High volume of reference data

synsog · Post by **synsog** » Thu Mar 10, 2011 1:15 am

Hi All,

We are getting high volume of reference data is one of my job and this job is taking 40 min time for complete execution.

On daily basis they are adding reference data and at this point of time we are getting more than 50 million records.

We have tried few options but the issue is still same.

1. tried with join and merge instead of look up
2. tried with recordset dataset as reference data instead of refering against the table directly
3. tried with creating indexes on the table

And also there is no limit for this reference data there is a chance of getting more volume in future.

Anyone please suggest if you have any idea on this.

Thanks

jwiles · Post by **jwiles** » Thu Mar 10, 2011 1:27 am

Questions:

1) What's the length of the reference data records (sum of length of columns)?
2) How many jobs use this reference data each day?

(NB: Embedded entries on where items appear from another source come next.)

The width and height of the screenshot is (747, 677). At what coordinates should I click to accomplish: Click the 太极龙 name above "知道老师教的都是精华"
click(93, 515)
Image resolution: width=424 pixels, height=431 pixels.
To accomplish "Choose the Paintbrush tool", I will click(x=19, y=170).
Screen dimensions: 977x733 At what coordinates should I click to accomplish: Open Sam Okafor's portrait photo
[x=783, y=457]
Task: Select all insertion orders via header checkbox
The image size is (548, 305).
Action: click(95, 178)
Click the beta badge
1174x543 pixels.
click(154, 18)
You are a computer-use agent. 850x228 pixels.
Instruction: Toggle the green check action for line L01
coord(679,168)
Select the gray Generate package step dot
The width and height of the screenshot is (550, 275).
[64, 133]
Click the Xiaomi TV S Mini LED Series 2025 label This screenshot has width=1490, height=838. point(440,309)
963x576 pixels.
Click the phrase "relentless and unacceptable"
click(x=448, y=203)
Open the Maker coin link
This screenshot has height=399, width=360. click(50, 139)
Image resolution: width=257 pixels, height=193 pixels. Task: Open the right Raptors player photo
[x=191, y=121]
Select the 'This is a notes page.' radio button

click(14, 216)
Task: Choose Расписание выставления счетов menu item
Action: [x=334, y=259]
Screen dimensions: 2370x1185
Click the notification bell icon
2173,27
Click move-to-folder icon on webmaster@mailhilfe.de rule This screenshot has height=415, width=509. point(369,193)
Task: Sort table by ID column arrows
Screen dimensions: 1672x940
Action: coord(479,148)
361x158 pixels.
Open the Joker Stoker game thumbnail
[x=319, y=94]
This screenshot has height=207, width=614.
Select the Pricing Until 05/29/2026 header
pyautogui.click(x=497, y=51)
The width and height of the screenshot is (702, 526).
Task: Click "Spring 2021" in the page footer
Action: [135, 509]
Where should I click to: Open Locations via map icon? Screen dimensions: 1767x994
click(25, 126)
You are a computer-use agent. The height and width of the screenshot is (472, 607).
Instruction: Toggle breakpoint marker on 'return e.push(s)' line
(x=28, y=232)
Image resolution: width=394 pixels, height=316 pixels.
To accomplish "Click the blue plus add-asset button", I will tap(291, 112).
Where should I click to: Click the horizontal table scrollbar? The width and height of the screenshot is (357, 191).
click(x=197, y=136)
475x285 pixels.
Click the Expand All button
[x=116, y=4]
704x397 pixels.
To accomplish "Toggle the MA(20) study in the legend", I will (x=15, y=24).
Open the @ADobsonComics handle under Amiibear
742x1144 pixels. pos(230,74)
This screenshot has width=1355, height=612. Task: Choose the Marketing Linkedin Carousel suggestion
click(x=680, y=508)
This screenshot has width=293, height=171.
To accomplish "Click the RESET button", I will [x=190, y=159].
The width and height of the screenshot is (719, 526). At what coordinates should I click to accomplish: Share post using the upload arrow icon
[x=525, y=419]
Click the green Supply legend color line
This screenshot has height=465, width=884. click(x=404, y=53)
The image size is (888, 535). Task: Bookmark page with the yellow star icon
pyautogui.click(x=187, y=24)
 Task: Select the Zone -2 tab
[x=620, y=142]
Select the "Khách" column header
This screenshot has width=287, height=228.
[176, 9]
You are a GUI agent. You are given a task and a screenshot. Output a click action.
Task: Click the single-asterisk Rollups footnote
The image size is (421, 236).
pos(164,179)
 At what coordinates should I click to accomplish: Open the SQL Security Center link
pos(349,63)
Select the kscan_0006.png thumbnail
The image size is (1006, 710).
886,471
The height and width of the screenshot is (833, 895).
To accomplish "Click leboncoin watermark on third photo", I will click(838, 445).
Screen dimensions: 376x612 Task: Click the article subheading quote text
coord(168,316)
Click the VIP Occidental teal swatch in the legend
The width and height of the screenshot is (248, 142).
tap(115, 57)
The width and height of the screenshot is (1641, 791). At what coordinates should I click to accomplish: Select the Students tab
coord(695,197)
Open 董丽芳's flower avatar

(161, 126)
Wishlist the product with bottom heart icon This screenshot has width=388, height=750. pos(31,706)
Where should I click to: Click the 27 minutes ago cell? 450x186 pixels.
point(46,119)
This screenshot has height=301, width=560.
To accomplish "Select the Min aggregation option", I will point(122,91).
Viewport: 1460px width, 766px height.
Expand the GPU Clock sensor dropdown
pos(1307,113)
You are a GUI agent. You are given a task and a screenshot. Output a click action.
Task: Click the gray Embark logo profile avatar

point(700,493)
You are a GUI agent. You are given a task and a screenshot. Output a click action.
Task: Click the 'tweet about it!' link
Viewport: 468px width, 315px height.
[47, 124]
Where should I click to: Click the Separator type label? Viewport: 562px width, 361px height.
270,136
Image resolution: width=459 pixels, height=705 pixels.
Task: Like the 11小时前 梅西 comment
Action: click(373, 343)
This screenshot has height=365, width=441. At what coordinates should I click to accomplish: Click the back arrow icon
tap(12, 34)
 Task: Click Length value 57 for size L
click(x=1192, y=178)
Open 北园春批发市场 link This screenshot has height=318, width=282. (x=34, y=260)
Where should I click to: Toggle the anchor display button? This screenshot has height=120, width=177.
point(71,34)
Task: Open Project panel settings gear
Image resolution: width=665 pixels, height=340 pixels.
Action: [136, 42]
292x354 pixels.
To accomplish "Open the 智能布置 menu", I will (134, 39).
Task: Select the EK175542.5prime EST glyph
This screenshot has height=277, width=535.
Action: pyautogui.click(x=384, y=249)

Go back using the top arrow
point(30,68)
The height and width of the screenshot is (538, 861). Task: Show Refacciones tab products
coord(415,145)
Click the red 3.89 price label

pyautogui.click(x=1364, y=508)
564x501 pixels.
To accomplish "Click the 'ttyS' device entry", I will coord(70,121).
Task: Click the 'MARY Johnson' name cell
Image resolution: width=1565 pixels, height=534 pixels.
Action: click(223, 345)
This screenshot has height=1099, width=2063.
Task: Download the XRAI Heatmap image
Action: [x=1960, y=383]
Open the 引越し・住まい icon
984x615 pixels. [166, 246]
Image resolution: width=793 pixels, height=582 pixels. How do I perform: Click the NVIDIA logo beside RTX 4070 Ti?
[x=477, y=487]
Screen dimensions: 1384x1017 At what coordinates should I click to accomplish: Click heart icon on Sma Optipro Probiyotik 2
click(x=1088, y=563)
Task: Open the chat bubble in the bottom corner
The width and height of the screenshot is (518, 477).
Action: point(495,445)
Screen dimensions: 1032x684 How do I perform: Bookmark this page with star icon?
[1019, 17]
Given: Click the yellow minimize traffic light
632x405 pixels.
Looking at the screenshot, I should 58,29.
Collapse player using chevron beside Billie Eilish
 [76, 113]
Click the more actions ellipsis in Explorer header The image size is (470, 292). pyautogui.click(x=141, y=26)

Just this one job or multiple jobs?
3) How long does it take to extract the data from the table and write it to a dataset?
4) What database stage do you use to extract the reference data and do you extract the data in sequential or parallel mode?
5) For Join or Merge, do you include a Sort stage for the reference data or do you just use the input link sort option on the Join/Merge stage?
6) When is the reference table updated in relation to when you use the data? Hours/Minutes, Overnight update versus daytime usage?